(Stored items)
========================================
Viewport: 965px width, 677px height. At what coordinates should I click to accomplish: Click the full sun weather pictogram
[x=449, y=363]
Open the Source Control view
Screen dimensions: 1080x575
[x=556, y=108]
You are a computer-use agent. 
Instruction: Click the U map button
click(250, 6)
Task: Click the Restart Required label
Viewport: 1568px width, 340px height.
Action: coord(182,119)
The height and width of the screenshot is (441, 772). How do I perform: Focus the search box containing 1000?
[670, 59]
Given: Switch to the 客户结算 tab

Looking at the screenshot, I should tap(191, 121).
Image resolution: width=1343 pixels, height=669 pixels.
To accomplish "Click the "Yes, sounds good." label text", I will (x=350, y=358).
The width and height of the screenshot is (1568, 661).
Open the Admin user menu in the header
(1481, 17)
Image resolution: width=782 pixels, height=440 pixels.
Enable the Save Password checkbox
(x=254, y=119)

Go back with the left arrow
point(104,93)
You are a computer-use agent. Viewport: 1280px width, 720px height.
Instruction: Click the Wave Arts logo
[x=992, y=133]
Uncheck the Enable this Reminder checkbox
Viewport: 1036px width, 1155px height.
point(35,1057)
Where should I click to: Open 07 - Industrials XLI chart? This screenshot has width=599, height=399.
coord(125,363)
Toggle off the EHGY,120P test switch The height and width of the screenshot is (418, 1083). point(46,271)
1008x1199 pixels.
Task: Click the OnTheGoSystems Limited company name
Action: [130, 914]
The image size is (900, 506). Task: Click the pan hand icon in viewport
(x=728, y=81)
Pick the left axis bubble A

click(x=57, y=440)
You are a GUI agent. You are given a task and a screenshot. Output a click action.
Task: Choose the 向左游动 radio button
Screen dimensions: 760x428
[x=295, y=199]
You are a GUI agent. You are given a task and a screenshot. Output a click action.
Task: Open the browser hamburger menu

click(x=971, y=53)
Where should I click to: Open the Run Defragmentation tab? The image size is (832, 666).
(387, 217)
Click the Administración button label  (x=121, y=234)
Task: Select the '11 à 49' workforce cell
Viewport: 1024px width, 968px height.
========================================
--- Task brief ---
Write out again only the lines from the one with "Task: Open the browser hamburger menu" through the last line of the records above. Keep every word as it stands.

--- Response ---
Task: Open the browser hamburger menu

click(x=971, y=53)
Where should I click to: Open the Run Defragmentation tab? The image size is (832, 666).
(387, 217)
Click the Administración button label  (x=121, y=234)
Task: Select the '11 à 49' workforce cell
Viewport: 1024px width, 968px height.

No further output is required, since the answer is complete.